Some Ukrainian officials like retired General Petro Garashchuk claimed that Ukraine has retained enough of the technical expertise to obtain a full range of nuclear weapons and delivery systems. Which may be true, an expert told RT. “Technically, Ukraine has an industry that with some changes should be able to create nuclear weapon systems,” Ilya Kramnik, a researcher at the Center for North American Studies at the Institute of World Economy and International Relations, told RT. But more importantly, Kiev will not be able to do so secretly. At the very least, it would need to conduct tests to confirm its designs actually work. Other parts of a successful nuclear weapons program would likewise be detectable both by Western nations and by Russia. There is little doubt that Moscow would take the threat of Ukraine secretly going nuclear about as well as Israel treats the possibility of a nuclear Iran. And if Kiev were to openly declare its intention to redevelop a nuclear capability, it would likely not be able to get its Western backers on board with the plan.“I personally believe that there is not a single nuclear power, which will help Ukraine walk this path,” Kramnik said. “Simply because nobody wants to deal with the inevitable wake of problems, which will arise the day it becomes known for sure that Ukraine is developing nuclear weapons.” Rather than offering their approval and help, the US and its allies are more likely to work against it, potentially imposing economic sanctions. Ukraine’s current state of economy and the government’s reliance on foreign aid make Kiev’s chances of doing what Pyongyang did doubtful.

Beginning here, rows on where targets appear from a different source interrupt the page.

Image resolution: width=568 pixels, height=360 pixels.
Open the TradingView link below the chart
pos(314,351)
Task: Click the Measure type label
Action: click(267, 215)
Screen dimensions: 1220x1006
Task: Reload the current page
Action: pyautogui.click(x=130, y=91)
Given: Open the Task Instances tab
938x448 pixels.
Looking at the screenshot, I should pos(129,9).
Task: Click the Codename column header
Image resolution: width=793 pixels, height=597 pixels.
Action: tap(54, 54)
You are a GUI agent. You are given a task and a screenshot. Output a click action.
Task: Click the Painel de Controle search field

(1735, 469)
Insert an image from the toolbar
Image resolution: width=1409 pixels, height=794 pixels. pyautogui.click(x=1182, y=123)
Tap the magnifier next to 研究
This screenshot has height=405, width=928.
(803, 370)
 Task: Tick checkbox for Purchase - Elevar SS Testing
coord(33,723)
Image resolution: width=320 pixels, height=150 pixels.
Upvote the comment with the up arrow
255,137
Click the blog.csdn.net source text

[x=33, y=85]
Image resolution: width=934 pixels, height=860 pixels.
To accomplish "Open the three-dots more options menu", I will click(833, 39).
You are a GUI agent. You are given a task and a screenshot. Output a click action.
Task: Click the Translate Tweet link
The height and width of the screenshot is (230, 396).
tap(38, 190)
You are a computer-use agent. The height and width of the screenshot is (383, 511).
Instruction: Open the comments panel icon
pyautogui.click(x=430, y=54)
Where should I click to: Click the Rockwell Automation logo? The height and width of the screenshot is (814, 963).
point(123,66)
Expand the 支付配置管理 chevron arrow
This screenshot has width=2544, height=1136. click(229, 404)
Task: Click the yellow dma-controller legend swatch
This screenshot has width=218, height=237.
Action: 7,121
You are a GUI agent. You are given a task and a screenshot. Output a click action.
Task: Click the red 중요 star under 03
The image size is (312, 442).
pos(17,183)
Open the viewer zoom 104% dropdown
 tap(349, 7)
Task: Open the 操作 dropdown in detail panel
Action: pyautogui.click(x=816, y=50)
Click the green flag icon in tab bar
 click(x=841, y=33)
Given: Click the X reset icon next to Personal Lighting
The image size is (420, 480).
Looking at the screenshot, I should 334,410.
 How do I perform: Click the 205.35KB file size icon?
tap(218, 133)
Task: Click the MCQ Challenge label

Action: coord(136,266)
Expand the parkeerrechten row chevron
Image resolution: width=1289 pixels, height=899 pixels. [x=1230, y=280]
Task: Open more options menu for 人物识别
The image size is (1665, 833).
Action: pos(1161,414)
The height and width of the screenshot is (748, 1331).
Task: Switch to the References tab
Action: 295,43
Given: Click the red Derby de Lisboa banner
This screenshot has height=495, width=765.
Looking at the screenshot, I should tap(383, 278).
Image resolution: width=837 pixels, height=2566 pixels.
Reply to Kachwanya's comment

If the proposal is unrealistic, why did the president mention it? It’s not like it’s unprecedented. As was said earlier, the idea has been floated in Ukraine for years, including lately by Kiev’s ambassador in Germany, Andriy Melnyk. One assumes people in Kiev know all the obstacles they will face if Ukraine went rogue on nuclear weapons, including from the nations that are now among its vocal supporters and major financial donors. One possible explanation came from Zelensky’s own mouth in Munich. “Give us unconditional money. Why every time they allocate us this or that sum, [they say] you have to implement one, two, three, four, five, seven, eight, ten reforms?” he demanded during a panel discussion after the speech. “Look, there is also the war. Is there any other nation in the world, which has such a strong army in the east and which implements reforms? This is not easy,” Zelensky added. So given the circumstances, Ukraine’s nuclear ambitions – as with many other emotionally charged ideas it has expressed before – may be part of an attention-seeking campaign, and not an actual roadmap. However, this does not change the fact that the dangers of potential nuclear proliferation are widely perceived as an issue of maximum concern.